- EXERCISE: Starting with the opening line of the material, restate every line word for word, and end on the line containing "Given: Toggle heatmap view to 币种".

** Opening RECORDS FOR THIS TASK block **

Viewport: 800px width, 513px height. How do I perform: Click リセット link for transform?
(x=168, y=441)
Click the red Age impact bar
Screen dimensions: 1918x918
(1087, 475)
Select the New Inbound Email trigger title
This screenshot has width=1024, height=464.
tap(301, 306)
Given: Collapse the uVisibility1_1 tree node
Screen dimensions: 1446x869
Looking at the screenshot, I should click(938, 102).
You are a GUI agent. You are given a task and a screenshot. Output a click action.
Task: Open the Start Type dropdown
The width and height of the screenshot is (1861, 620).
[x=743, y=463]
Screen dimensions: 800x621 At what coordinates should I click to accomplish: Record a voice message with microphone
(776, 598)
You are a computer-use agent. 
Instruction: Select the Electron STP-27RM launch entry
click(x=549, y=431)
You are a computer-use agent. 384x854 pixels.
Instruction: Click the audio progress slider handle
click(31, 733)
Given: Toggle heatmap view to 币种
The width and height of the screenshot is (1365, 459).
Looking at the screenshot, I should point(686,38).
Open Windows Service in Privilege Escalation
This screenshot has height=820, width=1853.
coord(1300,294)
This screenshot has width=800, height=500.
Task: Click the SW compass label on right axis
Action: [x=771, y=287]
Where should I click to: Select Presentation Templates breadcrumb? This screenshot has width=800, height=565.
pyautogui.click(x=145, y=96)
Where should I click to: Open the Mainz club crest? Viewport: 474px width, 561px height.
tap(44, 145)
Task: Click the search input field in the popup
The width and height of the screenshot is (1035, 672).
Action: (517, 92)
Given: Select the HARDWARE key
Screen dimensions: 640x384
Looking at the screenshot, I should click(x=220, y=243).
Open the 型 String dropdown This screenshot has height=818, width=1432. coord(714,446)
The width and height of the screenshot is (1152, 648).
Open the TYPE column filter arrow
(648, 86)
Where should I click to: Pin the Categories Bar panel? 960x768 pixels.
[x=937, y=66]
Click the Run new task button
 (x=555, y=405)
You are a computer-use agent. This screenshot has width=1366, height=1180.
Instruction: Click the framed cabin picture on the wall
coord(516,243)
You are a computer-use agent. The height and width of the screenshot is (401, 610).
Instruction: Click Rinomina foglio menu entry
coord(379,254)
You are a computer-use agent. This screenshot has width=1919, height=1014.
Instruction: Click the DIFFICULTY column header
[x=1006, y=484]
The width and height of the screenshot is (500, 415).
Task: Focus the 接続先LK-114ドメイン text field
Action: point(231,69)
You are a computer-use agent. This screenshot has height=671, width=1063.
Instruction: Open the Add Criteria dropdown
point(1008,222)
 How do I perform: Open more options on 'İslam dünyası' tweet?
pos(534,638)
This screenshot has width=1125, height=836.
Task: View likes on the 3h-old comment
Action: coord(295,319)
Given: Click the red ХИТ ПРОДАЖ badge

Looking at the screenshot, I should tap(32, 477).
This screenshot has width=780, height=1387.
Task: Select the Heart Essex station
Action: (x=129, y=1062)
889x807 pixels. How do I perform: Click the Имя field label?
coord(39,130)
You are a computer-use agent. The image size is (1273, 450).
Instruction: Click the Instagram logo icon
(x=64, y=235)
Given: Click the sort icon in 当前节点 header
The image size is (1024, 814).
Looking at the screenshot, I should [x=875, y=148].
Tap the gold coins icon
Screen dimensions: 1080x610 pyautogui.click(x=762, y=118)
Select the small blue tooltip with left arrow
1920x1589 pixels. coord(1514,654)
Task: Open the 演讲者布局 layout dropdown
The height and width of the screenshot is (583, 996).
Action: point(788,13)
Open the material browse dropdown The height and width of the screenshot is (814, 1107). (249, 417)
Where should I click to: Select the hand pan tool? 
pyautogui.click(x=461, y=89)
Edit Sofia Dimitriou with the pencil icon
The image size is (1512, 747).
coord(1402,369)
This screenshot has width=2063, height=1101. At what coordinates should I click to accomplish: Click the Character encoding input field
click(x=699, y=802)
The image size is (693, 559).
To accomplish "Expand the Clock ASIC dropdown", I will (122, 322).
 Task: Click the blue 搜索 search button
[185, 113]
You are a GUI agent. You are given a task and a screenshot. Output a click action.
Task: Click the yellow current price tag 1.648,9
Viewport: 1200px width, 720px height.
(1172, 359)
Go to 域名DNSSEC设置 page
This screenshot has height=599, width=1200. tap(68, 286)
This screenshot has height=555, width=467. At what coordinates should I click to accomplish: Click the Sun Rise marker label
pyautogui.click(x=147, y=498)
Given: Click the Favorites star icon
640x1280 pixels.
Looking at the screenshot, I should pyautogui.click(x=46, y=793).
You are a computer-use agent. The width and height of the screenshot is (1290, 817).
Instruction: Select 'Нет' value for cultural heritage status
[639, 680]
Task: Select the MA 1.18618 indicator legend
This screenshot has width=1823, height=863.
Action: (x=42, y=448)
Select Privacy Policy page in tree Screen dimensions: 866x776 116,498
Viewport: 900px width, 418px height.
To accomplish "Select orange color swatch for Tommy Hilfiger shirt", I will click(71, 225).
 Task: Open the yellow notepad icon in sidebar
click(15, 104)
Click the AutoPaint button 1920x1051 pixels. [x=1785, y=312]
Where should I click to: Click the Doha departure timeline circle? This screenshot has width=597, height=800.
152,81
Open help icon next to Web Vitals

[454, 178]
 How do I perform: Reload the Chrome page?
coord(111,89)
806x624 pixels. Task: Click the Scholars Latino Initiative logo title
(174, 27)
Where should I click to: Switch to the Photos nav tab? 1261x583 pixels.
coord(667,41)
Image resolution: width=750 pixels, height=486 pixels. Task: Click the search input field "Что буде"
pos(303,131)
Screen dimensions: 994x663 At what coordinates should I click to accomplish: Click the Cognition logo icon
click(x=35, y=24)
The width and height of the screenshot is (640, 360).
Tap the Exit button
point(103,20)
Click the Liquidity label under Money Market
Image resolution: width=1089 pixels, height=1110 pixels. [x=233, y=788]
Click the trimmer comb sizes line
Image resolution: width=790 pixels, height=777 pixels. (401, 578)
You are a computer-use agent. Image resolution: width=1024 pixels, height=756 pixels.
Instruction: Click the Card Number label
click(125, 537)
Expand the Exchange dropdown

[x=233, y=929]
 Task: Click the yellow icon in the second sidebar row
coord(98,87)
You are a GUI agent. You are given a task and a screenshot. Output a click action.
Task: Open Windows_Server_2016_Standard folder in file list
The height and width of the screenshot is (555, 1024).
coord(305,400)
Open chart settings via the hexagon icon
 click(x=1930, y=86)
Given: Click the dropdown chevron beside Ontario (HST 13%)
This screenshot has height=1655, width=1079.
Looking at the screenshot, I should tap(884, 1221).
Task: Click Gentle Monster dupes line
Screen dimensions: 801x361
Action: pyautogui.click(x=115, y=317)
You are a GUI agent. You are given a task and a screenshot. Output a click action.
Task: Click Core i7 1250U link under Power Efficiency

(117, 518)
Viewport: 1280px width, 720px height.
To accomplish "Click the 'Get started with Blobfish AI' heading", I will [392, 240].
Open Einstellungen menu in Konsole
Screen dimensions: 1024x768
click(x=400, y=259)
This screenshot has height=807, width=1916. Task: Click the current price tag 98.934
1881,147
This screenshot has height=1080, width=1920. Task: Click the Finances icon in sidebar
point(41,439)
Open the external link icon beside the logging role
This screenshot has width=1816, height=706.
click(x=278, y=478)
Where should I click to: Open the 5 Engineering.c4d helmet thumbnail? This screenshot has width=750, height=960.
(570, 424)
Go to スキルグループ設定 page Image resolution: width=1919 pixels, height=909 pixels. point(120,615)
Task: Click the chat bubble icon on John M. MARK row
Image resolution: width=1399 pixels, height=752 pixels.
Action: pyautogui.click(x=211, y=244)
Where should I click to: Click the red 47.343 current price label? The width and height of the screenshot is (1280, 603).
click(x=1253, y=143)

** Closing RECORDS FOR THIS TASK block **

- EXERCISE RESPONSE:
Viewport: 800px width, 513px height. How do I perform: Click リセット link for transform?
(x=168, y=441)
Click the red Age impact bar
Screen dimensions: 1918x918
(1087, 475)
Select the New Inbound Email trigger title
This screenshot has width=1024, height=464.
tap(301, 306)
Given: Collapse the uVisibility1_1 tree node
Screen dimensions: 1446x869
Looking at the screenshot, I should click(938, 102).
You are a GUI agent. You are given a task and a screenshot. Output a click action.
Task: Open the Start Type dropdown
The width and height of the screenshot is (1861, 620).
[x=743, y=463]
Screen dimensions: 800x621 At what coordinates should I click to accomplish: Record a voice message with microphone
(776, 598)
You are a computer-use agent. 
Instruction: Select the Electron STP-27RM launch entry
click(x=549, y=431)
You are a computer-use agent. 384x854 pixels.
Instruction: Click the audio progress slider handle
click(31, 733)
Given: Toggle heatmap view to 币种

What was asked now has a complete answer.